Sexism exists within the video game industry, according to student study

by University Communications,

Unwilling to ignore the problem of sexism within the video game industry, Jen Allaway ’15 shared the results of a yearlong academic study during the annual Game Developers Conference in San Francisco on March 20.

With more than 24,000 attendees, the conference is the primary forum where programmers, producers, game designers and others gather to exchange ideas and explore ways to shape the development of interactive games.

“As an undergraduate speaking alongside people who made my favorite childhood games, I felt as though we were on totally different worlds,” says Allaway, a sociology major. “It was humbling to be accepted among them and to give my opinions and discourse on their level.”
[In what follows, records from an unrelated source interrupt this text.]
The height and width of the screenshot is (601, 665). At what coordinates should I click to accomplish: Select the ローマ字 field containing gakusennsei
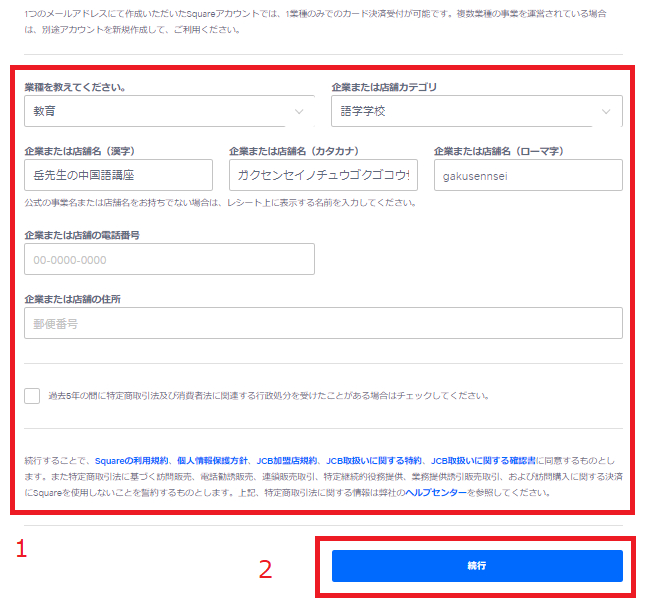pyautogui.click(x=528, y=175)
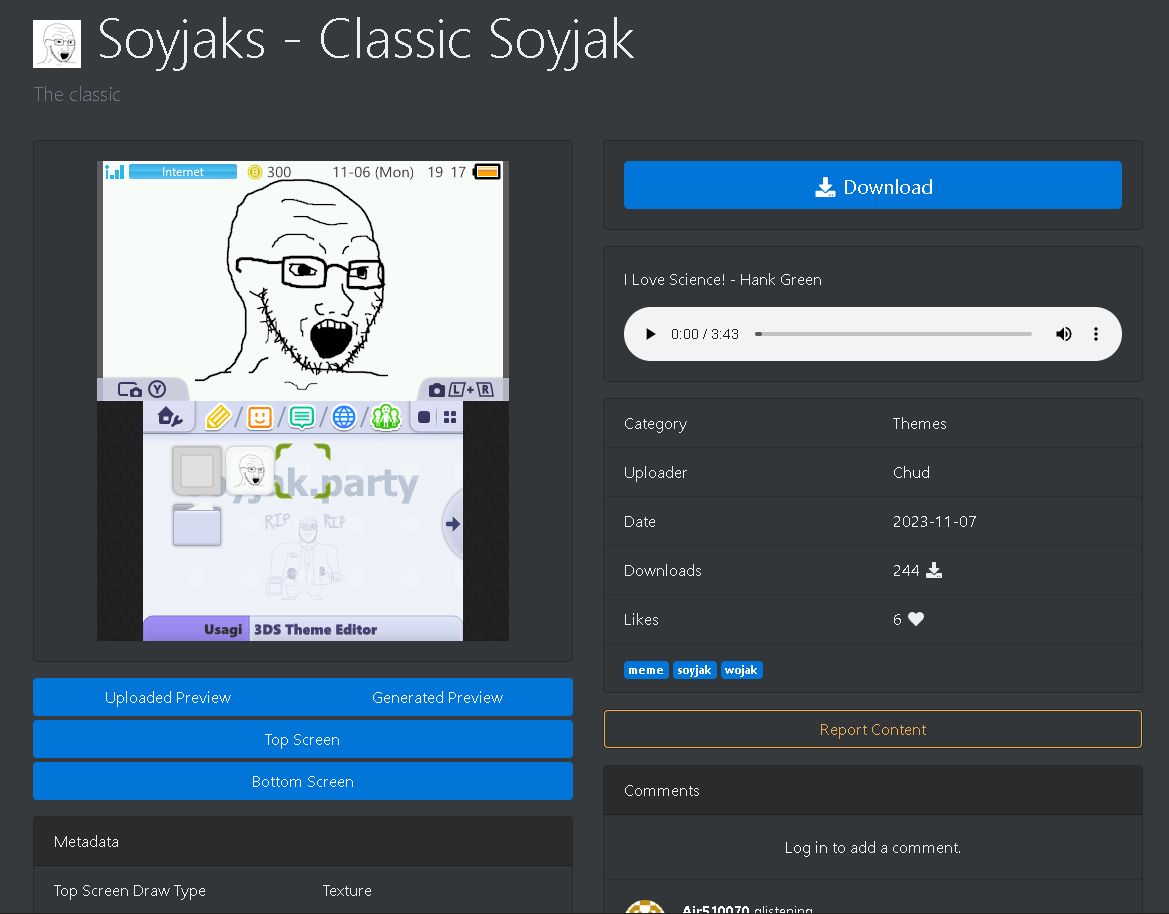Switch to Generated Preview tab
The height and width of the screenshot is (914, 1169).
point(437,697)
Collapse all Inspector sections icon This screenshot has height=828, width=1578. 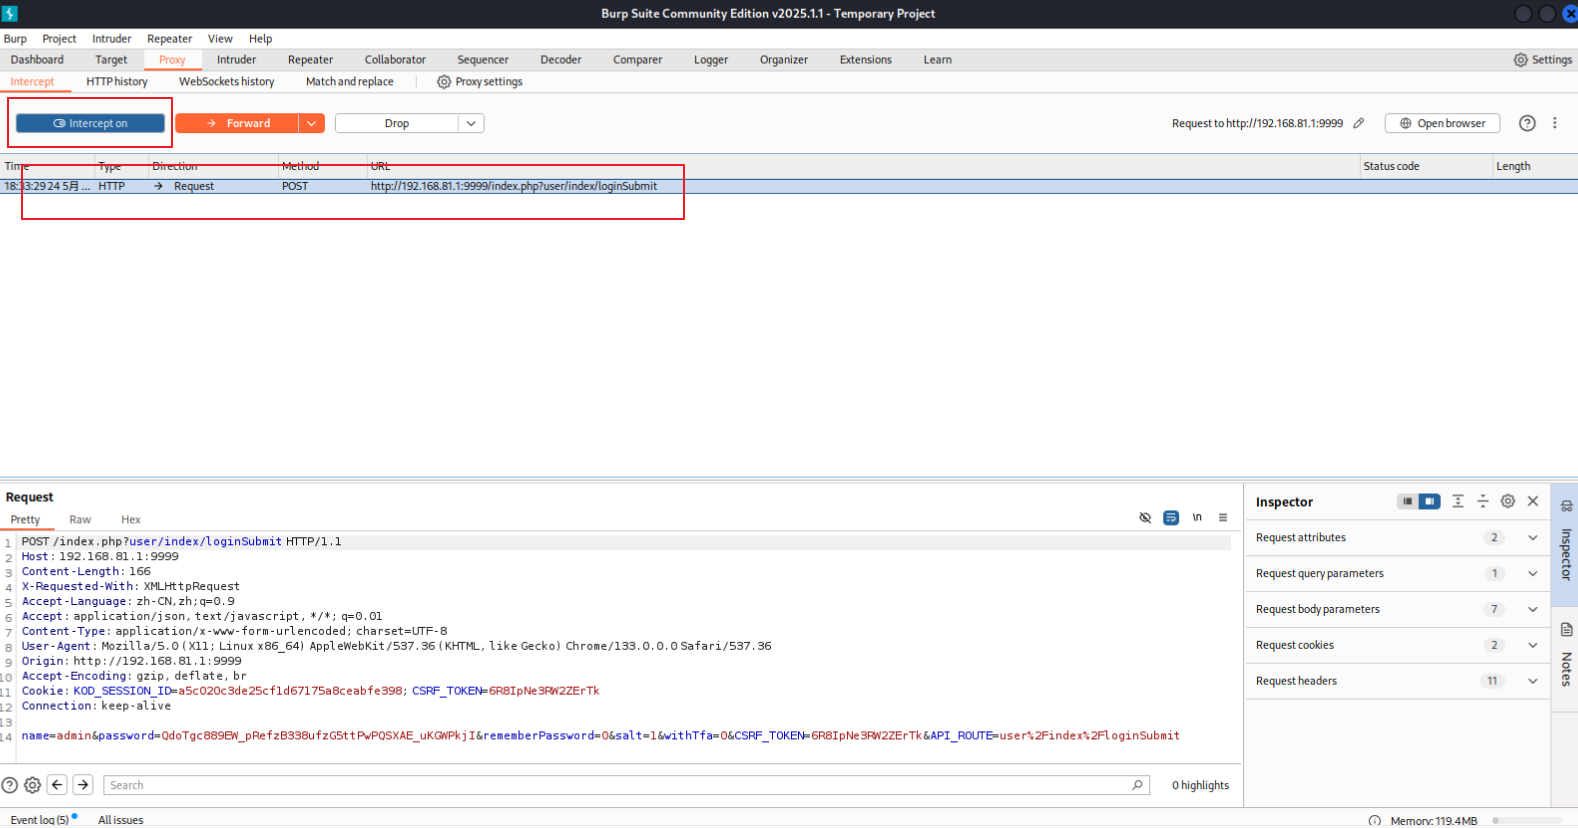[1483, 501]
Allaway’s research began as part of Willamette University’s Carson Undergraduate Research Program. Through the program, select sophomores and juniors receive grants up to $3,000 to undertake scholarly, creative or professional summer research projects.

Allaway’s presentation, “Sexism and the Game Industry: An Empirical Study,” was based on 34 interviews and a survey, which accrued 344 respondents. She co-presented with Necrosoft Games Director Brandon Sheffield.

The intent of Allaway’s study was to highlight common gender problems and to reveal people’s specific experiences with gender discrimination and harassment. The anecdotal accounts are backed up with statistics.

Although many people were dismayed by her findings, Allaway says she’s hopeful the situation will improve.

“For all the horrible statistics and wrenching stories I found, I found dozens of earnest men and women at the end of my talk asking, 'What can I do to make this better?’” Allaway says. “I firmly believe that the more we discuss and invest in this subject, the more progress we will see.”

On a personal level, Allaway’s favorite part of the experience was meeting with one of her interview subjects the last day of the convention.

“She just looked at me and said, ‘I left the room crying. Thank you so much,’” Allaway says. “I was humbled to have given her a chance to have her voice heard. … It was unforgettable.”